Many people think that eating white rice after exercising is not the right choice, but it turns out that consuming white rice after cycling is actually recommended. The simple carbohydrates found in white rice are much easier to break down by the body than complex carbohydrates, so that the blood sugar level in the body increases faster. Not only that, but white rice also turns out to contain amino acids that play a role in muscle building. To increase nutritional intake, white rice can be cooked with chicken or coconut milk broth.
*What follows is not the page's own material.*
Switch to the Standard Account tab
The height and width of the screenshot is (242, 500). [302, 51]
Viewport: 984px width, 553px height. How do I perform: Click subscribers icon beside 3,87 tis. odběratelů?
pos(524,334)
White rice also contains a high glycemic index like potatoes. Meanwhile, chicken, especially the breast, is a high source of protein. The combination of these two foods will provide protein and carbohydrates for the body's recovery after cycling.

3. Nuts

Nuts can be chosen as a snack after cycling because of the high protein content in them. The unsaturated fatty acid content in nuts is also useful in helping to minimize bad cholesterol in the body. There are several choices of nuts that can be consumed after cycling, including almonds which are rich in calcium which helps strengthen bones, magnesium and potassium, and helps maintain muscle and nerve function. Cashews which is rich in iron content and has the lowest fat content compared to other nuts. Not only eaten raw, nuts can also be combined with dried fruit or made into jam.

4. Chocolate milk

Research has shown that chocolate milk is a good drink for athletes to consume after exercising, including after cycling. In one glass of low-fat chocolate milk, there is a 4: 1 ratio of carbohydrates to protein, as recommended by experts. The sugars in chocolate milk are also classified as simple carbohydrates that are easily broken down in the digestive system. In addition, milk also contains high calcium and vitamin D, as well as sufficient water content to rehydrate the body after cycling.

5. Smoothies

Smoothies are drinks that are not only delicious, but also healthy and contain enough nutrients for post-workout recovery. In making smoothies, it is recommended to use fresh fruit, honey, coconut water or low-fat milk, as well as additional protein such as nuts or whey protein powder. Fresh fruits and honey will provide carbohydrates as an energy supply after cycling, while coconut water contains electrolytes which are useful in balancing ion levels in the body. The recommended fruit is fruit that belongs to the berry group because it contains almost 92% water which helps in the body's rehydration process, and contains anthocyanin pigments that reduce inflammation and joint pain.

6. Water with lemon juice

If you are cycling at low / light intensity, or are in the process of losing weight, eating a heavy diet is not always recommended. A glass of mineral water with the addition of lemon juice can be consumed after finishing cycling to hydrate the body.